DT Aaron Donald is generating major buzz in the final weeks of the pre-draft process. Originally looked at as a late first round prospect, Donald’s tape and workouts have now convinced many evaluators that he could and should be a top 10 pick.
NFL scouts seem to agree with the draftnik assessment of Donald’s value. One AFC executive reportedly told Ian Rapoport that he thinks Donald is the best defensive lineman to come out in the last ten years, comparing Donald to Hall of Fame defensive tackle John Randle.

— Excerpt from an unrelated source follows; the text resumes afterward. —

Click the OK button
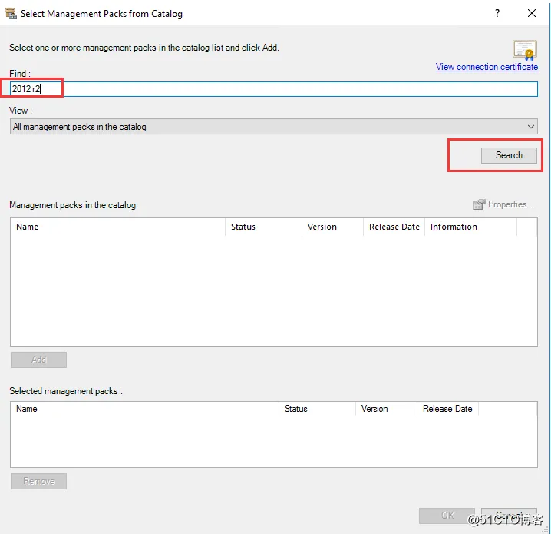The width and height of the screenshot is (551, 534). (x=447, y=516)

That sounds like hyperbole, but there is a basis for the comparison at least in terms of physical attributes and raw skill set. Donald has the same compact build as Randle and possesses a similar explosive quickness on the inside of the line.
Randle in his day revolutionized the defensive tackle position, completely changing how personnel people evaluate interior defensive linemen. After Randle, defensive tackles no longer had to be big, beefy and powerful.

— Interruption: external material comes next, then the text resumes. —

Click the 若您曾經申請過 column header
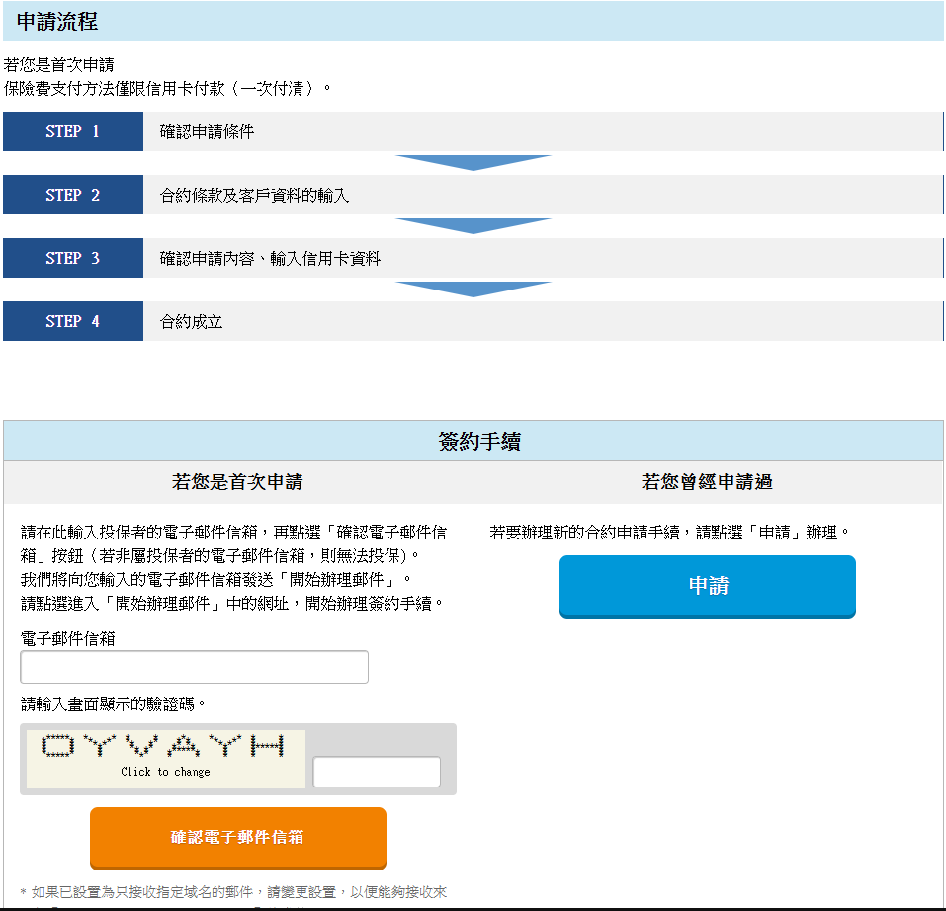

Playing half his games on the Metrodome turf, where his quickness was maximized, Randle became an absolute terror for NFL quarterbacks, compiling numbers that would eventually land him in Canton.
Players like Donald are the beneficiaries of the revolution Randle started. Once upon a time, a DT as small as Donald would never have gotten this kind of attention. Even now, there are some dissenters who think Donald is too small to be an every-down interior lineman in the NFL.
But there are a lot of people who take the opposite view. They believe Donald can be a dominating force in the league, the next Geno Atkins.
Mike Zimmer knows all about Atkins and the impact he can have on a game with his explosive penetration. The Vikings right now have Sharrif Floyd penciled in as their starting 3-tech, but their pursuit of Henry Melton in free agency has convinced many that Zimmer is not high on Floyd’s abilities.
If Zimmer thinks an upgrade is needed at defensive tackle, Donald could be the man they are targeting. If you want to sell Donald to Viking fans, just keep mentioning John Randle.